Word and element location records
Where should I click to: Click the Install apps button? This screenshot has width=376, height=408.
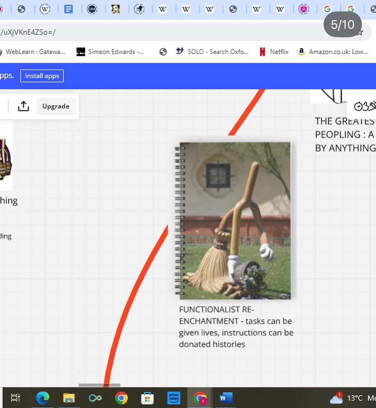tap(42, 76)
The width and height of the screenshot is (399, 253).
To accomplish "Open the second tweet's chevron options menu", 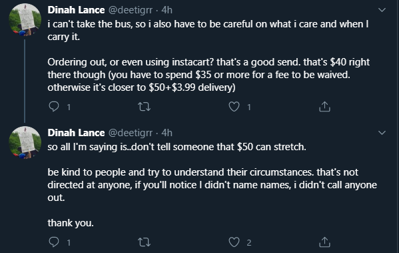I will pos(382,133).
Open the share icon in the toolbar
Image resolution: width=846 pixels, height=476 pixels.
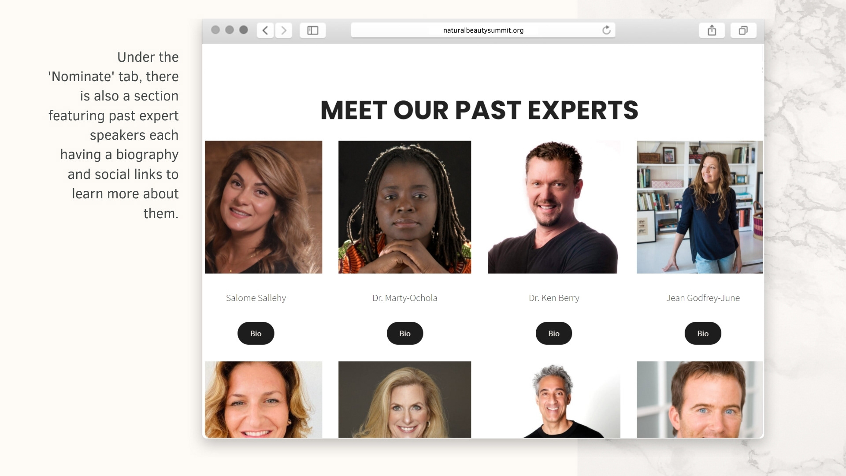pyautogui.click(x=712, y=30)
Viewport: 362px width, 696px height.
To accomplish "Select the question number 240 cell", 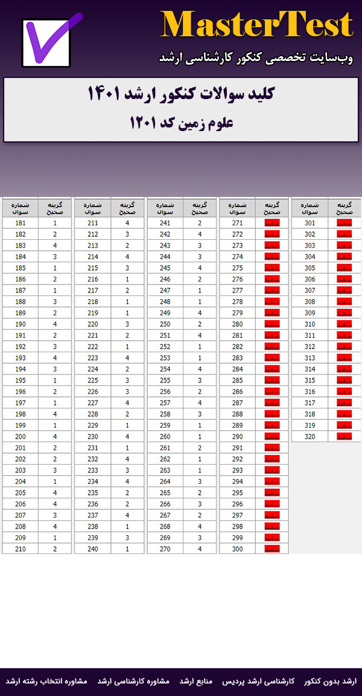I will tap(92, 549).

What the task requires: Gather each line of the listing above that contains the word "width", and copy those lines in full.

Exercise answer:
Where should I click to: Click the Install apps button? This screenshot has width=376, height=408.
The width and height of the screenshot is (399, 253).
Image resolution: width=846 pixels, height=476 pixels.
Viewport: 362px width, 696px height.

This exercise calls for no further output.